Tetris on a table, live streaming video from your Raspberry Pi, Australian space mission and PIXEL comes to desktops in today's Raspberry Pi Roundup

Tetris on a table, live streaming video from your Raspberry Pi, Australian space mission and PIXEL comes to desktops in today's Raspberry Pi Roundup

Table-Top Tetris

John Cooper from York Hackspace has created a tabletop Tetris game for their space. It uses a Raspberry Pi 2 to control strips of Neopixel-like LEDs which sit in little foam cube holes beneath the translucent tabletop surface. It’s low-resolution but it is, frankly, beautiful and it’s not limited to just playing Tetris either – a version of Snake is planned and the system is capable of two-player action too! He welcomes your pull requests on GitHub if you have any game ideas! The code is available here and you can read a little more in this blog post from York Hackspace.

Live Streaming

Christian Cawley over at makeuseof.com has done a great tutorial on using avconv together with a Raspberry Pi camera module to stream to YouTube. Take a look here.

Space adventures down under

Just picked up on this in NASA’s ISS update report for 19th December.Australia has just launched their first payload to the International Space Station. Onboard is a project called CubeRider, which appears to be a Raspberry Pi Model A+ attached to a sensor board with a non-official camera module. I daresay the actual package is more complicated than that (the ISS specifications being very strict, to say the least!) but I can’t find too much information on it. Here’s what the NASA report says about CubeRider:

CubeRider is an Australian educational module utilizing a Raspberry Pi, internal camera, sensors that monitors internal environment variables, some radiation, ISS dynamics and movement, and runs computer code written by 9th and 10th graders.

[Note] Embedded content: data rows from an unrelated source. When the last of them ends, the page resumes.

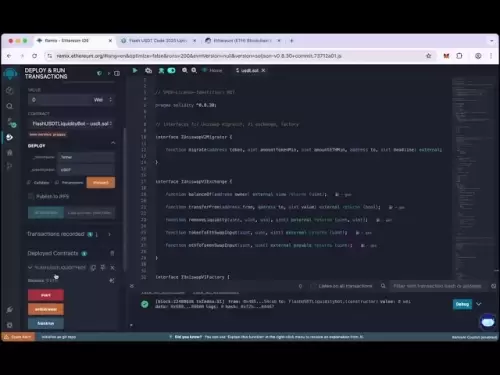Delete all deployed contracts with trash icon

[x=112, y=253]
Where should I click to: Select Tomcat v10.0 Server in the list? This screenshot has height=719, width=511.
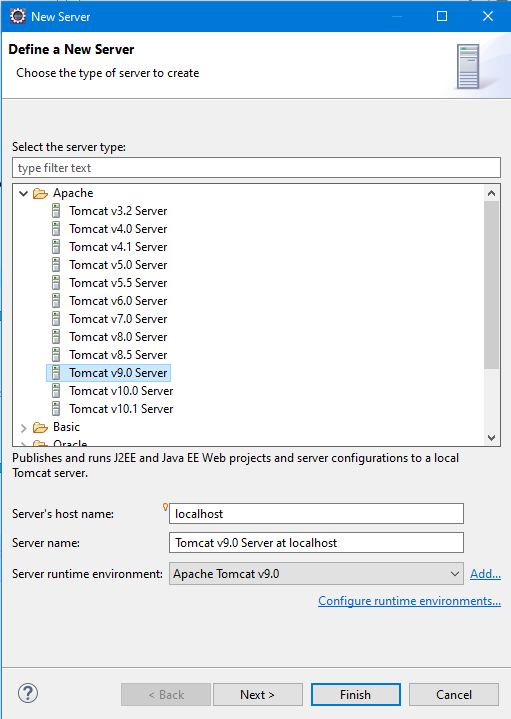click(121, 391)
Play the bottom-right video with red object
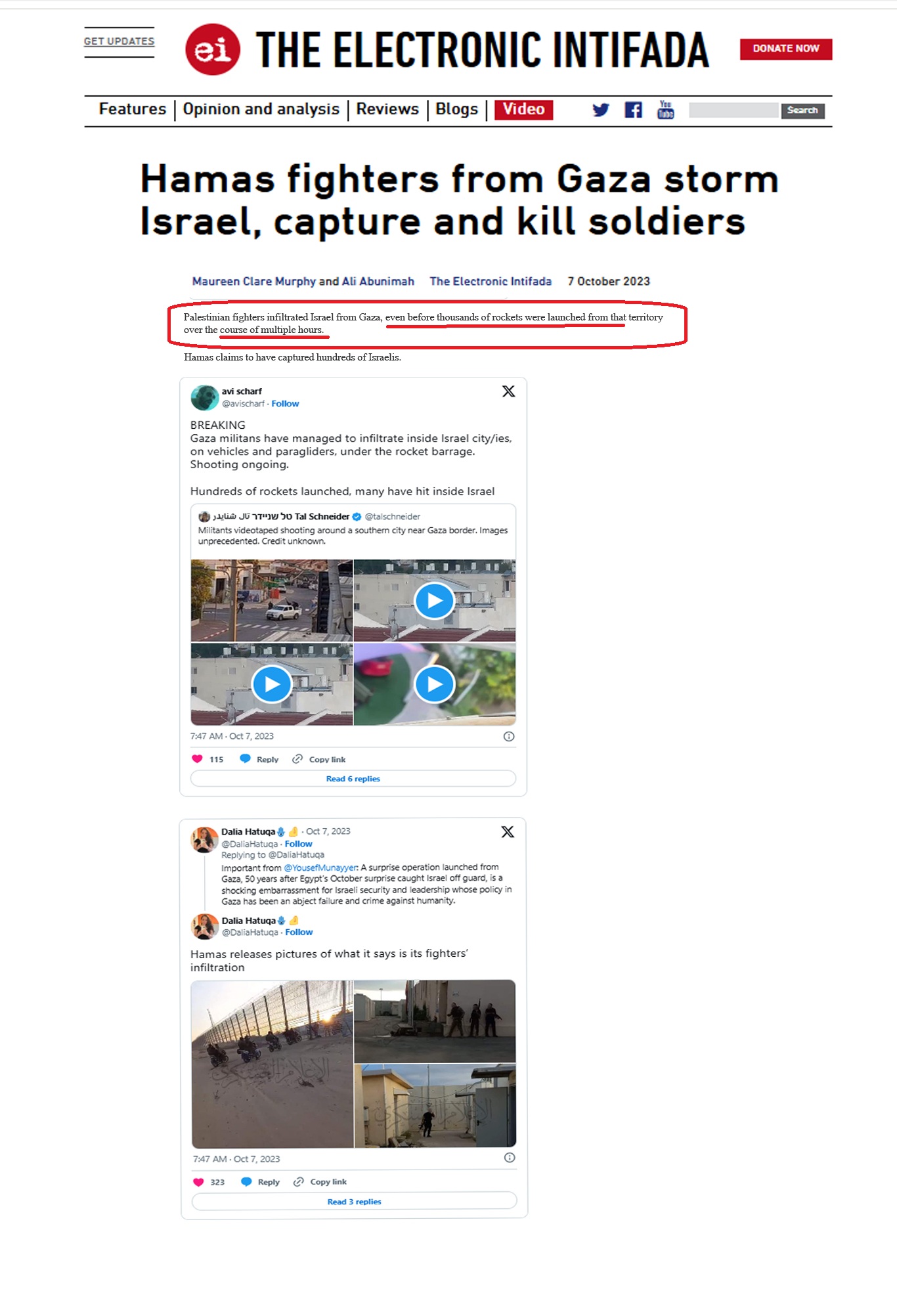This screenshot has width=897, height=1316. (x=435, y=684)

It appears, from the report, that the project isn’t entirely working at the moment.

You can read more about CubeRider on their website.

PIXEL on PC/Mac

The folks over at Raspberry Pi have announced that PIXEL/Raspbian is now available for x86 machines. This means that you can now run the new desktop environment on a regular PC or Mac. You can download it here as a live-booting ISO image. It will also be available tomorrow on the front of The MagPi, so if you want to wait until you have physical media in your hands, you can! The only things it doesn’t include are Mathematica and Minecraft Pi Edition (for reasons of licencing). So, if you want a unified experience across all your machines, this is the way to go!